* Task brief
Copy the records below without altering a single word.

* Input
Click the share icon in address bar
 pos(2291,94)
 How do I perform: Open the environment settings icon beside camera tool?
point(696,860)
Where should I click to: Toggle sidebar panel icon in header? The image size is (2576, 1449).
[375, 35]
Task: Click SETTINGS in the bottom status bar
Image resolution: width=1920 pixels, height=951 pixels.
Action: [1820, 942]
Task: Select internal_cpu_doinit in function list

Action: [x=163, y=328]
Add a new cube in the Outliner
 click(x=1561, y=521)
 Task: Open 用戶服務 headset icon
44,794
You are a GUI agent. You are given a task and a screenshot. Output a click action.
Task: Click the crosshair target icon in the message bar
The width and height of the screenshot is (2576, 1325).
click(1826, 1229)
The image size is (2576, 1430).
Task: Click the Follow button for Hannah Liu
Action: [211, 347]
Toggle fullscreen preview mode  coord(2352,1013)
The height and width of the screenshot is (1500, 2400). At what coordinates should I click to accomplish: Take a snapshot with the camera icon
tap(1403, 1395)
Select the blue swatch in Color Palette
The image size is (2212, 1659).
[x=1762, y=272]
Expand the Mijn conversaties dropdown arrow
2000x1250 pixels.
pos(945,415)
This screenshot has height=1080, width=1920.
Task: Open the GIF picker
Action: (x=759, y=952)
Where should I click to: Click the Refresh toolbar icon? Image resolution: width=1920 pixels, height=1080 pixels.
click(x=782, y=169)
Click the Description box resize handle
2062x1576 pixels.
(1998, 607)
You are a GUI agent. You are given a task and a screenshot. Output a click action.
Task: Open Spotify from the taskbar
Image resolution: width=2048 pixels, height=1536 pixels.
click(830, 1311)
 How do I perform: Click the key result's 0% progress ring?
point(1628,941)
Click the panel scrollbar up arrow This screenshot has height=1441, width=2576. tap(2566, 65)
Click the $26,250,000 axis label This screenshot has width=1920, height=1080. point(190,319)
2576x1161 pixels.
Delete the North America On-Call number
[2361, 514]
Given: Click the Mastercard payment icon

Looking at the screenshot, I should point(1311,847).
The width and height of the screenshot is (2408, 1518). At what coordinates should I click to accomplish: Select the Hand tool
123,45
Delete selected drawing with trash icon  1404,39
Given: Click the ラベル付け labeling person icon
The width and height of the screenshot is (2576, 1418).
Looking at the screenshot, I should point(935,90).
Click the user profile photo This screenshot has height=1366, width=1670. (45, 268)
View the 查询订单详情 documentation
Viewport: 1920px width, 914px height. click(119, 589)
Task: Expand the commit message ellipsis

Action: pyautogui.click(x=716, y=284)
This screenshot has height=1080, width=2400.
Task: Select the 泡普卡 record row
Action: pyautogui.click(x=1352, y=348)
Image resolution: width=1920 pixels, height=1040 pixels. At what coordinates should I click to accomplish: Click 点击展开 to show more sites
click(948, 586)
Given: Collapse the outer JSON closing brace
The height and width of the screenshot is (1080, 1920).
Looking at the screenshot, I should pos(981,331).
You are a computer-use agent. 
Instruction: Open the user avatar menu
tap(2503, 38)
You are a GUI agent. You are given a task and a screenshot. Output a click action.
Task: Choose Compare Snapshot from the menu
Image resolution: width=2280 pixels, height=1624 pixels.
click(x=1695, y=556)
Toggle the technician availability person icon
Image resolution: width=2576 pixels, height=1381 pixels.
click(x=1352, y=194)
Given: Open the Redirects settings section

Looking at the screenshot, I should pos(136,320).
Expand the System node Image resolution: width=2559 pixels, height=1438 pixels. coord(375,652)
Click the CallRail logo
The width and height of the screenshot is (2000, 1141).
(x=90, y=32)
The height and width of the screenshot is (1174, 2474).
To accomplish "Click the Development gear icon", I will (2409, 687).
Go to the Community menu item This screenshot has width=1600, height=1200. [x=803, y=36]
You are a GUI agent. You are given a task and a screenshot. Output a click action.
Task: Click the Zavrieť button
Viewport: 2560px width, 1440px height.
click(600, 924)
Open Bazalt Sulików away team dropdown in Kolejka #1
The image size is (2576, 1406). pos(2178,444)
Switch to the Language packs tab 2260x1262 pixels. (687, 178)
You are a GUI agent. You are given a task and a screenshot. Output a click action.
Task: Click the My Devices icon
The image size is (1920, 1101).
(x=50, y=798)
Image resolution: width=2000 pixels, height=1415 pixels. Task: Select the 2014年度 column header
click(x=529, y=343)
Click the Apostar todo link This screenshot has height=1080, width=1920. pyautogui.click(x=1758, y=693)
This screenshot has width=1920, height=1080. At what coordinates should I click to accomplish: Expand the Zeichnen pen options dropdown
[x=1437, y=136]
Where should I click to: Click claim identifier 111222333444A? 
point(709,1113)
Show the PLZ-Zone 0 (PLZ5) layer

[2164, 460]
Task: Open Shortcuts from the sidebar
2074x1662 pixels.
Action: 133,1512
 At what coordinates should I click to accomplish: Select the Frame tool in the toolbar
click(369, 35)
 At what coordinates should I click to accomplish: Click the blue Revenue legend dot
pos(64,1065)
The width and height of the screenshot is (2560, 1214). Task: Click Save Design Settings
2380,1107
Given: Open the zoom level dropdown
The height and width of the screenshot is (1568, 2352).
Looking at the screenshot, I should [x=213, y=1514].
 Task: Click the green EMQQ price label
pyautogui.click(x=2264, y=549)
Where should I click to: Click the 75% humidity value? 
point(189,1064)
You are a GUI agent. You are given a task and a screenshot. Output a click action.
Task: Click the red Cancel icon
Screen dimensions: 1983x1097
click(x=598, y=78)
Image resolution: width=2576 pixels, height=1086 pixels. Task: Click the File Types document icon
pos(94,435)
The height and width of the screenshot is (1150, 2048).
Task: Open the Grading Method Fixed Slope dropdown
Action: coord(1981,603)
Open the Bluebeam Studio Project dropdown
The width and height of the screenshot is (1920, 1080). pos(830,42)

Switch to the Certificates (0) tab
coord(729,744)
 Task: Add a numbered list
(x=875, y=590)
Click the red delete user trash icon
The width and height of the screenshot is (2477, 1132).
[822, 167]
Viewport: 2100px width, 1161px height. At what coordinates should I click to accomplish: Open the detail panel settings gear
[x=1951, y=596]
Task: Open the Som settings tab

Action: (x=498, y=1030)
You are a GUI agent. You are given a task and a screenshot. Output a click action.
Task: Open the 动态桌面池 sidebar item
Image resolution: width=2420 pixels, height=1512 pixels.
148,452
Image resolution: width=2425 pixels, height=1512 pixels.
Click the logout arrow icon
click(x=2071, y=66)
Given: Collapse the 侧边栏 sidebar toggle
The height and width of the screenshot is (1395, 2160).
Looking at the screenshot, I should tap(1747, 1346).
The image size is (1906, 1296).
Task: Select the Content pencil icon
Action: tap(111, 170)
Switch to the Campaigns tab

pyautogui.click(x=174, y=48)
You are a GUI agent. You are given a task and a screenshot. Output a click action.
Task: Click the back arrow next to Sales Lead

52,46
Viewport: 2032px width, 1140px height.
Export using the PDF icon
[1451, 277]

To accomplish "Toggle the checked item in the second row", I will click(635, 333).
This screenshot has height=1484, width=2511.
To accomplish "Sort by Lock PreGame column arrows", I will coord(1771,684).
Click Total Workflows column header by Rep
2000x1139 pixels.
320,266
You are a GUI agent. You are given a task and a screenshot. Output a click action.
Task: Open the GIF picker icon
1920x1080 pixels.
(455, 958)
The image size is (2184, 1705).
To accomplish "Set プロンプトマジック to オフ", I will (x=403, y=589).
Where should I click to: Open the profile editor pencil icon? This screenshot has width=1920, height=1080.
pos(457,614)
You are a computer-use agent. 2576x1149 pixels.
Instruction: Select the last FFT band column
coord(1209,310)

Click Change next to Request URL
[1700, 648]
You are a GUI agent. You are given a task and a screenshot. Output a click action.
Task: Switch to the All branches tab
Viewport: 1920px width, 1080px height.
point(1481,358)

* The answer
Click the share icon in address bar
 pos(2291,94)
 How do I perform: Open the environment settings icon beside camera tool?
point(696,860)
Where should I click to: Toggle sidebar panel icon in header? The image size is (2576, 1449).
[375, 35]
Task: Click SETTINGS in the bottom status bar
Image resolution: width=1920 pixels, height=951 pixels.
Action: [1820, 942]
Task: Select internal_cpu_doinit in function list

Action: [x=163, y=328]
Add a new cube in the Outliner
 click(x=1561, y=521)
 Task: Open 用戶服務 headset icon
44,794
You are a GUI agent. You are given a task and a screenshot. Output a click action.
Task: Click the crosshair target icon in the message bar
The width and height of the screenshot is (2576, 1325).
click(1826, 1229)
The image size is (2576, 1430).
Task: Click the Follow button for Hannah Liu
Action: [211, 347]
Toggle fullscreen preview mode  coord(2352,1013)
The height and width of the screenshot is (1500, 2400). At what coordinates should I click to accomplish: Take a snapshot with the camera icon
tap(1403, 1395)
Select the blue swatch in Color Palette
The image size is (2212, 1659).
[x=1762, y=272]
Expand the Mijn conversaties dropdown arrow
2000x1250 pixels.
pos(945,415)
This screenshot has height=1080, width=1920.
Task: Open the GIF picker
Action: (x=759, y=952)
Where should I click to: Click the Refresh toolbar icon? Image resolution: width=1920 pixels, height=1080 pixels.
click(x=782, y=169)
Click the Description box resize handle
2062x1576 pixels.
(1998, 607)
You are a GUI agent. You are given a task and a screenshot. Output a click action.
Task: Open Spotify from the taskbar
Image resolution: width=2048 pixels, height=1536 pixels.
click(830, 1311)
 How do I perform: Click the key result's 0% progress ring?
point(1628,941)
Click the panel scrollbar up arrow This screenshot has height=1441, width=2576. tap(2566, 65)
Click the $26,250,000 axis label This screenshot has width=1920, height=1080. point(190,319)
2576x1161 pixels.
Delete the North America On-Call number
[2361, 514]
Given: Click the Mastercard payment icon

Looking at the screenshot, I should point(1311,847).
The width and height of the screenshot is (2408, 1518). At what coordinates should I click to accomplish: Select the Hand tool
123,45
Delete selected drawing with trash icon  1404,39
Given: Click the ラベル付け labeling person icon
The width and height of the screenshot is (2576, 1418).
Looking at the screenshot, I should point(935,90).
Click the user profile photo This screenshot has height=1366, width=1670. (45, 268)
View the 查询订单详情 documentation
Viewport: 1920px width, 914px height. click(119, 589)
Task: Expand the commit message ellipsis

Action: pyautogui.click(x=716, y=284)
This screenshot has height=1080, width=2400.
Task: Select the 泡普卡 record row
Action: pyautogui.click(x=1352, y=348)
Image resolution: width=1920 pixels, height=1040 pixels. At what coordinates should I click to accomplish: Click 点击展开 to show more sites
click(948, 586)
Given: Collapse the outer JSON closing brace
The height and width of the screenshot is (1080, 1920).
Looking at the screenshot, I should pos(981,331).
You are a computer-use agent. 
Instruction: Open the user avatar menu
tap(2503, 38)
You are a GUI agent. You are given a task and a screenshot. Output a click action.
Task: Choose Compare Snapshot from the menu
Image resolution: width=2280 pixels, height=1624 pixels.
click(x=1695, y=556)
Toggle the technician availability person icon
Image resolution: width=2576 pixels, height=1381 pixels.
click(x=1352, y=194)
Given: Open the Redirects settings section

Looking at the screenshot, I should pos(136,320).
Expand the System node Image resolution: width=2559 pixels, height=1438 pixels. coord(375,652)
Click the CallRail logo
The width and height of the screenshot is (2000, 1141).
(x=90, y=32)
The height and width of the screenshot is (1174, 2474).
To accomplish "Click the Development gear icon", I will (2409, 687).
Go to the Community menu item This screenshot has width=1600, height=1200. [x=803, y=36]
You are a GUI agent. You are given a task and a screenshot. Output a click action.
Task: Click the Zavrieť button
Viewport: 2560px width, 1440px height.
click(600, 924)
Open Bazalt Sulików away team dropdown in Kolejka #1
The image size is (2576, 1406). pos(2178,444)
Switch to the Language packs tab 2260x1262 pixels. (687, 178)
You are a GUI agent. You are given a task and a screenshot. Output a click action.
Task: Click the My Devices icon
The image size is (1920, 1101).
(x=50, y=798)
Image resolution: width=2000 pixels, height=1415 pixels. Task: Select the 2014年度 column header
click(x=529, y=343)
Click the Apostar todo link This screenshot has height=1080, width=1920. pyautogui.click(x=1758, y=693)
This screenshot has width=1920, height=1080. At what coordinates should I click to accomplish: Expand the Zeichnen pen options dropdown
[x=1437, y=136]
Where should I click to: Click claim identifier 111222333444A? 
point(709,1113)
Show the PLZ-Zone 0 (PLZ5) layer

[2164, 460]
Task: Open Shortcuts from the sidebar
2074x1662 pixels.
Action: 133,1512
 At what coordinates should I click to accomplish: Select the Frame tool in the toolbar
click(369, 35)
 At what coordinates should I click to accomplish: Click the blue Revenue legend dot
pos(64,1065)
The width and height of the screenshot is (2560, 1214). Task: Click Save Design Settings
2380,1107
Given: Open the zoom level dropdown
The height and width of the screenshot is (1568, 2352).
Looking at the screenshot, I should [x=213, y=1514].
 Task: Click the green EMQQ price label
pyautogui.click(x=2264, y=549)
Where should I click to: Click the 75% humidity value? 
point(189,1064)
You are a GUI agent. You are given a task and a screenshot. Output a click action.
Task: Click the red Cancel icon
Screen dimensions: 1983x1097
click(x=598, y=78)
Image resolution: width=2576 pixels, height=1086 pixels. Task: Click the File Types document icon
pos(94,435)
The height and width of the screenshot is (1150, 2048).
Task: Open the Grading Method Fixed Slope dropdown
Action: coord(1981,603)
Open the Bluebeam Studio Project dropdown
The width and height of the screenshot is (1920, 1080). pos(830,42)

Switch to the Certificates (0) tab
coord(729,744)
 Task: Add a numbered list
(x=875, y=590)
Click the red delete user trash icon
The width and height of the screenshot is (2477, 1132).
[822, 167]
Viewport: 2100px width, 1161px height. At what coordinates should I click to accomplish: Open the detail panel settings gear
[x=1951, y=596]
Task: Open the Som settings tab

Action: (x=498, y=1030)
You are a GUI agent. You are given a task and a screenshot. Output a click action.
Task: Open the 动态桌面池 sidebar item
Image resolution: width=2420 pixels, height=1512 pixels.
148,452
Image resolution: width=2425 pixels, height=1512 pixels.
Click the logout arrow icon
click(x=2071, y=66)
Given: Collapse the 侧边栏 sidebar toggle
The height and width of the screenshot is (1395, 2160).
Looking at the screenshot, I should tap(1747, 1346).
The image size is (1906, 1296).
Task: Select the Content pencil icon
Action: tap(111, 170)
Switch to the Campaigns tab

pyautogui.click(x=174, y=48)
You are a GUI agent. You are given a task and a screenshot. Output a click action.
Task: Click the back arrow next to Sales Lead

52,46
Viewport: 2032px width, 1140px height.
Export using the PDF icon
[1451, 277]

To accomplish "Toggle the checked item in the second row", I will click(635, 333).
This screenshot has height=1484, width=2511.
To accomplish "Sort by Lock PreGame column arrows", I will coord(1771,684).
Click Total Workflows column header by Rep
2000x1139 pixels.
320,266
You are a GUI agent. You are given a task and a screenshot. Output a click action.
Task: Open the GIF picker icon
1920x1080 pixels.
(455, 958)
The image size is (2184, 1705).
To accomplish "Set プロンプトマジック to オフ", I will (x=403, y=589).
Where should I click to: Open the profile editor pencil icon? This screenshot has width=1920, height=1080.
pos(457,614)
You are a computer-use agent. 2576x1149 pixels.
Instruction: Select the last FFT band column
coord(1209,310)

Click Change next to Request URL
[1700, 648]
You are a GUI agent. You are given a task and a screenshot. Output a click action.
Task: Switch to the All branches tab
Viewport: 1920px width, 1080px height.
point(1481,358)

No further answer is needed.